After that it was just a matter of time before it became official the Panthers were going to win their 28th straight game, claim their 47th in a row at home field, and head to the final four.
“We’re going to go there undefeated, and we’re going to do the very best we can,” DeLorenzo said. “But we weren’t going to stay home today.”
SATURDAY GAME
The Panthers advanced to Sunday’s Regional final by coasting past Endicott (14-7) on Saturday, 5-1. After Middlebury took a 4-0 advantage into halftime, DeLorenzo subbed freely in the second half.

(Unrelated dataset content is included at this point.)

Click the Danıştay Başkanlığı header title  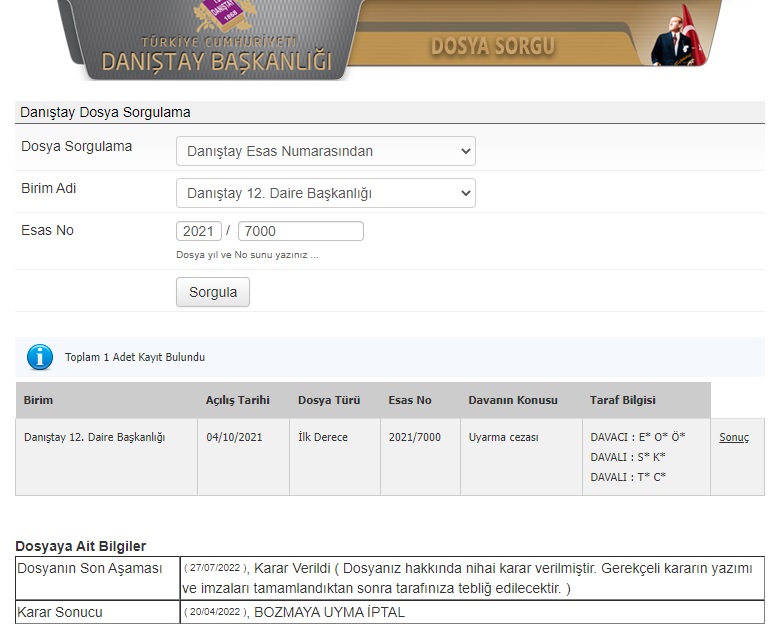pos(215,62)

Middlebury’s Griffin scored 2:27 into the game. Isabel Chandler controlled the ball near the left post before spinning and finding Griffin near the top of the circle. From there, Griffin ripped a shot into the left side of the cage. The Gulls had one opportunity in the period, but Marchin caught Emily Lampasona from behind to thwart a breakaway bid.
The Panthers put the game away with three goals in less than four minutes in the second quarter.
The scoring binge began at 8:11 on a penalty corner, when Katie George, at the left post, tipped in a diagonal pass from Lantzy.
Marchin made it 3-0 just over two minutes later. Lantzy fed Marchin in the circle to the left of the stroke line, and her reverse-stick shot found the cage’s left side; it looked like Gull goalie Taylor Farrin might have been screened. With 4:22 left before halftime, Sadie LeStage chipped a pass from Lilly Branka inside the left post on another penalty corner to make it 4-0.
In the third period, Nicholas made it 5-0 by reverse-sticking home a loose ball from near the stroke line.
Endicott’s Sydney Poulin converted on the Gulls’ only penalty corner with 5:44 to go in the game. Poulin took the insert at the top of the circle and drilled a shot inside the left post. Harlan made two saves, while Farrin made 14 for the Gulls.